# Hard Drive not on desktop



## tbird301 (Jan 17, 2014)

I recently installed an extra internal hard drive into the second bay of my G5 ppc with Leopard OS. I just cloned it so I know it works.
Unfortunately, when I later booted the G5 I bumped into the power cord & loosened it from the electrical outlet.  I plugged it back in & turned it on again. The system on my main drive booted OK but now the second drive is not showing up on the desktop.  I stared Disk
Utility to mount it, but the secondary hard drive does not appear in the list. Did I kill my new hard drive?  Is there any software out there that will force mount a hard drive?  I tried Disk Warrior & TechTool, but they do not show it either.


----------



## DeltaMac (Jan 17, 2014)

Seems unusual for a hard drive to completely disappear in that way.
Do you see both drives in your System Profiler/SATA tab?

Was your extra hard drive new - or one that you have used before in other locations?

Check the drive connections again, make sure all are firmly attached.
You can also try swapping the hard drive between the upper and lower bays.


----------



## tbird301 (Jan 17, 2014)

The hard drive was new.  I took out the drive that was not showing on the desktop & put back the older (less GB's) hard drive.  I then rebooted & the older drive showed up on the desktop so that means the second bay works fine.  I removed the older drive & reinstalled 
the new one.  After rebooting it still did not appear. Some knowledgeable Mac person that I talked to, told me that while the Mac is still on, I should remove the outer metal cover & touch the metal sides of the hard drive & I should feel a vibration. So I did, the drive in bay #1 was vibrating(working) but there was no vibration on the drive in bay #2.
If that was the results then I should turn off the Mac, unplug it & go back & recheck the connections as you suggested, I did that, rebooted but it still would not appear. He said if that was the case then the drive is more than likely dead.


----------



## DeltaMac (Jan 17, 2014)

I would make sure to try swapping the drives between the bays. It's not clear to me that you did that.
You also should check in your System Profiler/SATA section, just to see what that shows.

What brand and model is your new hard drive? The "touch and hope to feel vibration" is not really a great proof, particularly if it is one of the "green" drives, which spin slower, with variable speed.
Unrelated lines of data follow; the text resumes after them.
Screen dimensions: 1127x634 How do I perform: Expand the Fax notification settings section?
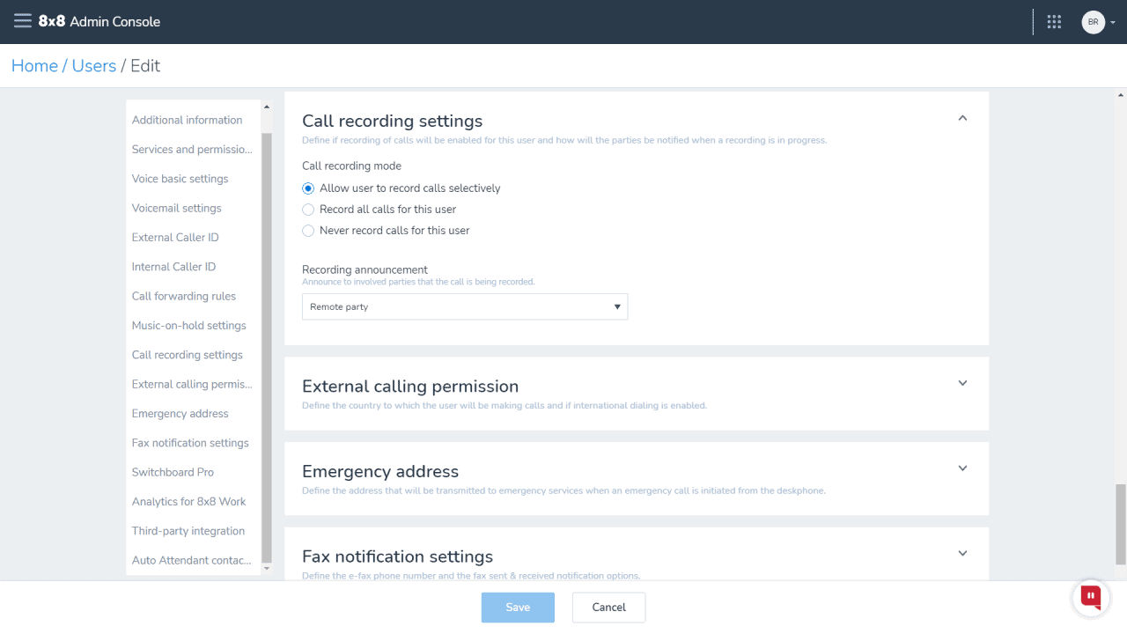pos(962,553)
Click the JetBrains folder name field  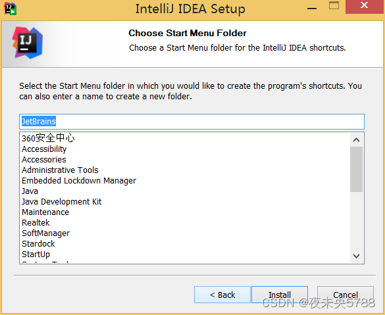(192, 122)
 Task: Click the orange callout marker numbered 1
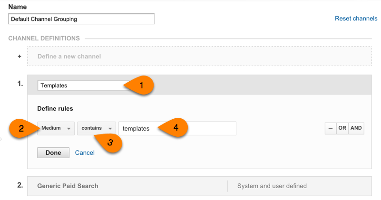pyautogui.click(x=140, y=85)
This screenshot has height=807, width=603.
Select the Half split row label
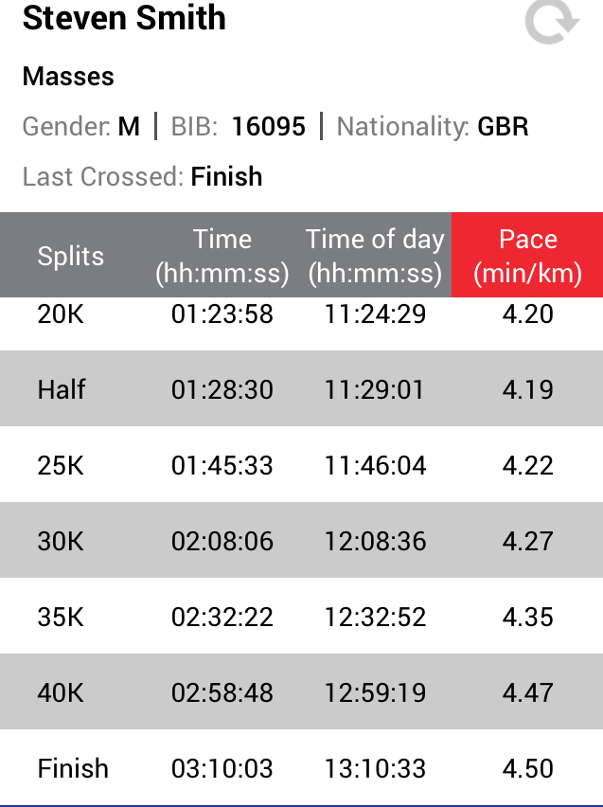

Your SATA ports are SATA 1, and if your new drive is SATA 3, some more recent drives which SHOULD be compatible, just don't work in older Macs. If you tell us which drive you are trying, someone here may have experience with that.


----------



## sgould (Jan 18, 2014)

I have an external dive (Firewire800) that disappears from the desktop.  I haven't checked the System Profiler, but it appears immediately if I switch it off and opn at the mains.  It appears to be "self ejecting"; there is no complaint from the system about not properly ejecting the disc.


----------



## tbird301 (Jan 18, 2014)

The hard drive is Western Digital 1.0TB model WD10EZEX.  I asked the Mac salesman if this was compatible with a G5, he said it was.


----------



## Cheryl (Jan 19, 2014)

Did you use Disk Utility to format it before using it to clone your drive? WD software has been known to cause problems with Apple systems.


----------



## tbird301 (Jan 19, 2014)

Cheryl said:


> Did you use Disk Utility to format it before using it to clone your drive? WD software has been known to cause problems with Apple systems.
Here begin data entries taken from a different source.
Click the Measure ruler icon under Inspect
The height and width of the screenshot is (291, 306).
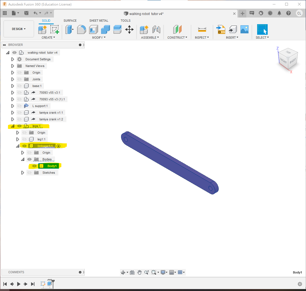[x=202, y=29]
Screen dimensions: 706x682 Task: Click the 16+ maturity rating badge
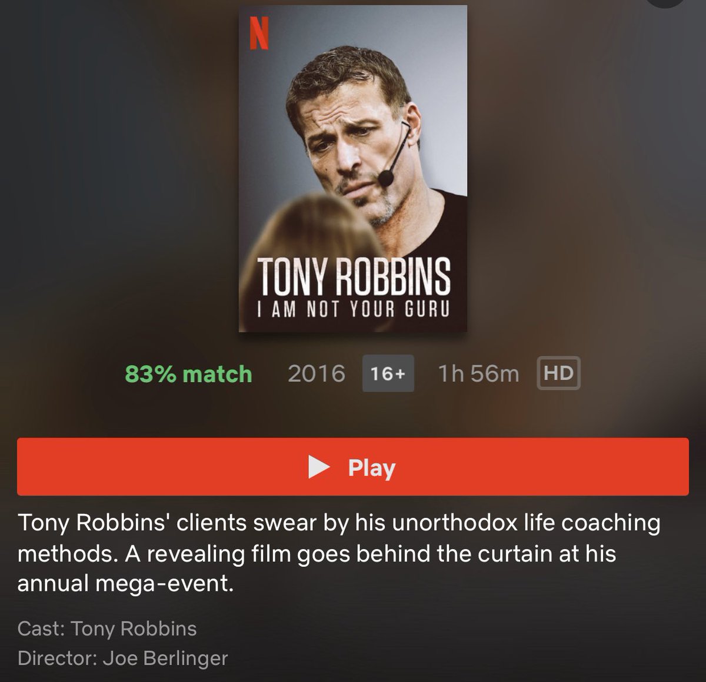(x=388, y=373)
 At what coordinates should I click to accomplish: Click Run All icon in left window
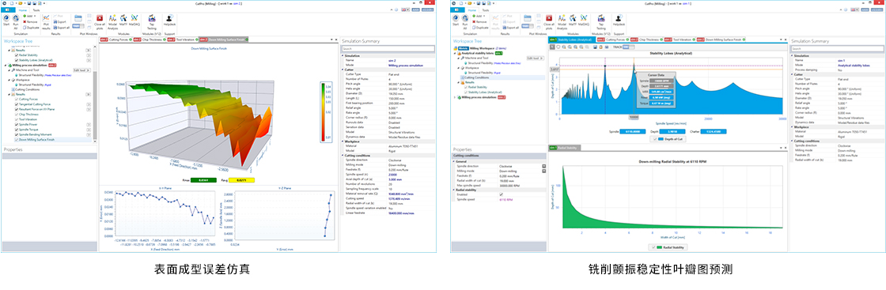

Yes I did, Thanks for asking.


----------



## tbird301 (Jan 19, 2014)

It did not show up in the System Profiler.  I bought another drive today, it's a Seagate & it on the desktop!!!  Thanks to all with the good advice!!!!!!


----------



## kenningman (Sep 28, 2014)

tbird301 said:


> The hard drive was new.  I took out the drive that was not showing on the desktop & put back the older (less GB's) hard drive.  I then rebooted & the older drive showed up on the desktop so that means the second bay works fine.  I removed the older drive & reinstalled
> the new one.  After rebooting it still did not appear. Some knowledgeable Mac person that I talked to, told me that while the Mac is still on, I should remove the outer metal cover & touch the metal sides of the hard drive & I should feel a vibration. So I did, the drive in bay #1 was vibrating(working) but there was no vibration on the drive in bay #2.
> If that was the results then I should turn off the Mac, unplug it & go back & recheck the connections as you suggested, I did that, rebooted but it still would not appear. He said if that was the case then the drive is more than likely dead.
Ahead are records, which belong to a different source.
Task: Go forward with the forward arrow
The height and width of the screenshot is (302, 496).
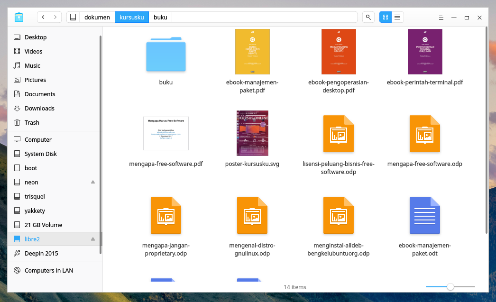Action: click(x=56, y=17)
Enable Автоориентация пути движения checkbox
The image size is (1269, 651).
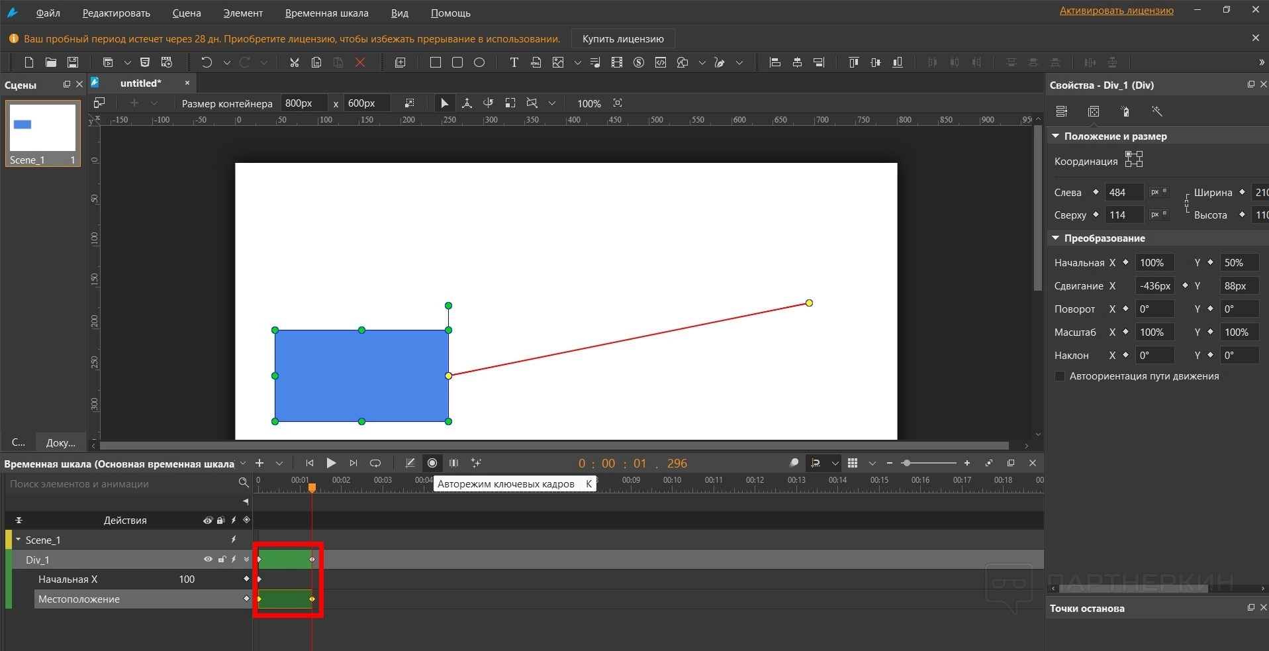pos(1060,376)
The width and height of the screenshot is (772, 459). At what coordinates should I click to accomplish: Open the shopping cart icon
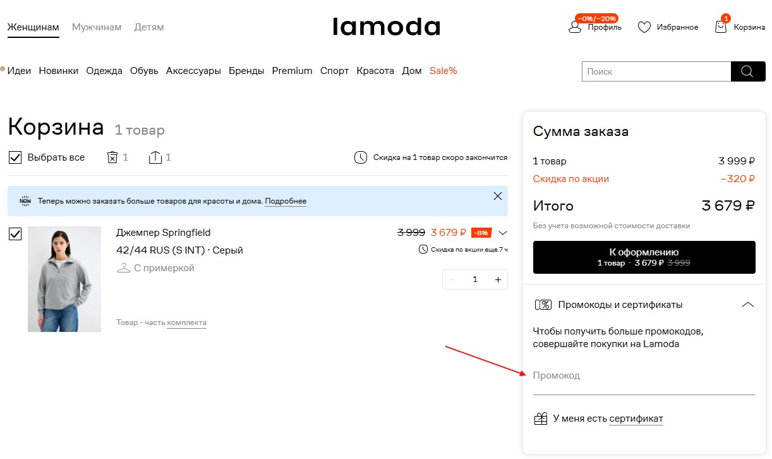(x=721, y=27)
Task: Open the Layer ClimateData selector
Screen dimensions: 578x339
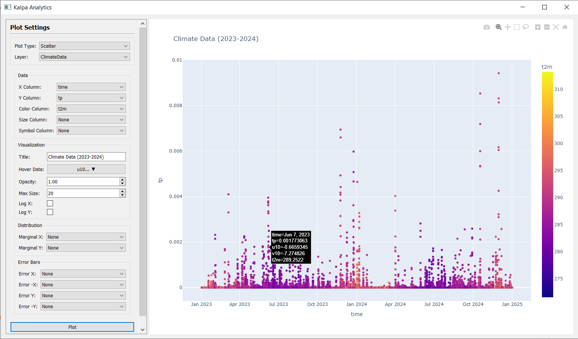Action: pos(84,57)
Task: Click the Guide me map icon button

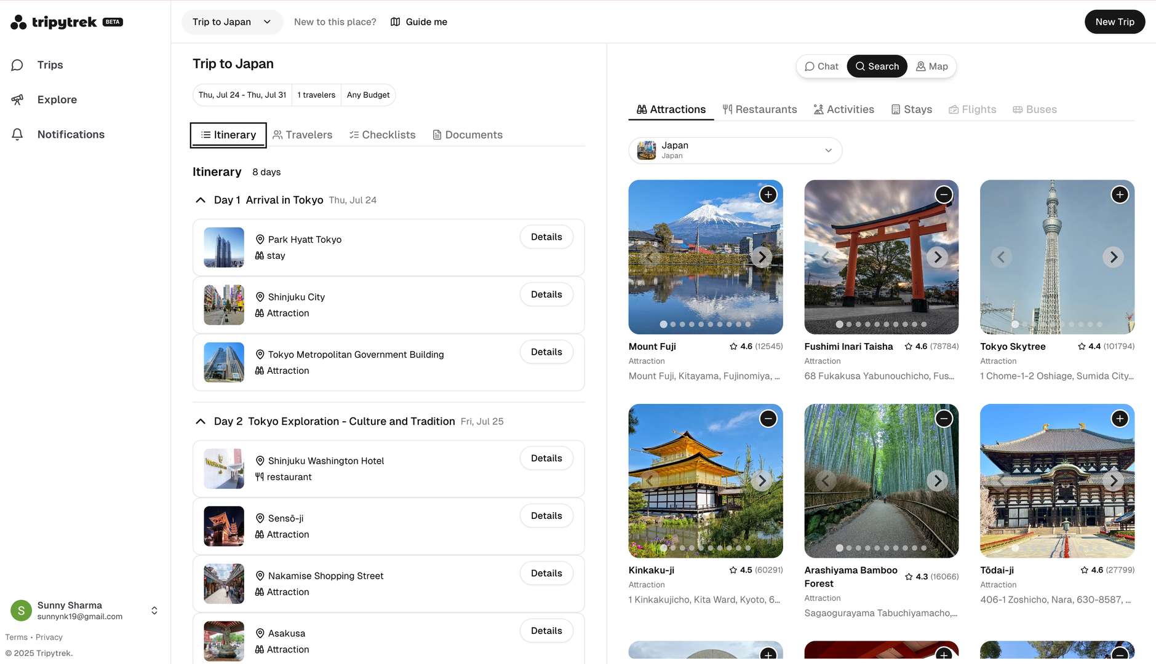Action: pyautogui.click(x=418, y=22)
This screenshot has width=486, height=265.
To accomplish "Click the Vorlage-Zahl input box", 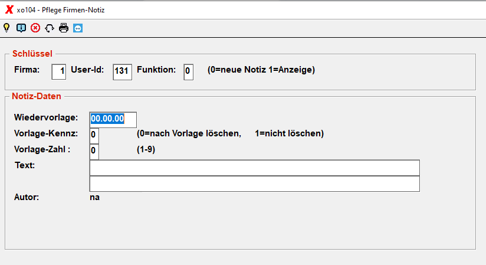I will 94,152.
what's wrong if the result doesn't go back?


----------



## Cheryl (Sep 28, 2014)

kenningman said:


> what's wrong if the result doesn't go back?



If the drive does not mount, and there is no vibration, the drive is dead. That happens occasionally.


----------



## ScottW (Sep 28, 2014)

This might sound silly, but you did check that you hooked power to the second drive? Two cables should have been connected. Make sure the power cable is hooked to something that would power it.


----------



## Cheryl (Sep 28, 2014)

This thread is from January and Kenningman so kindly brought up to the forefront.


----------



## ScottW (Sep 28, 2014)

Ah. Oh well. It might help someone else out.


----------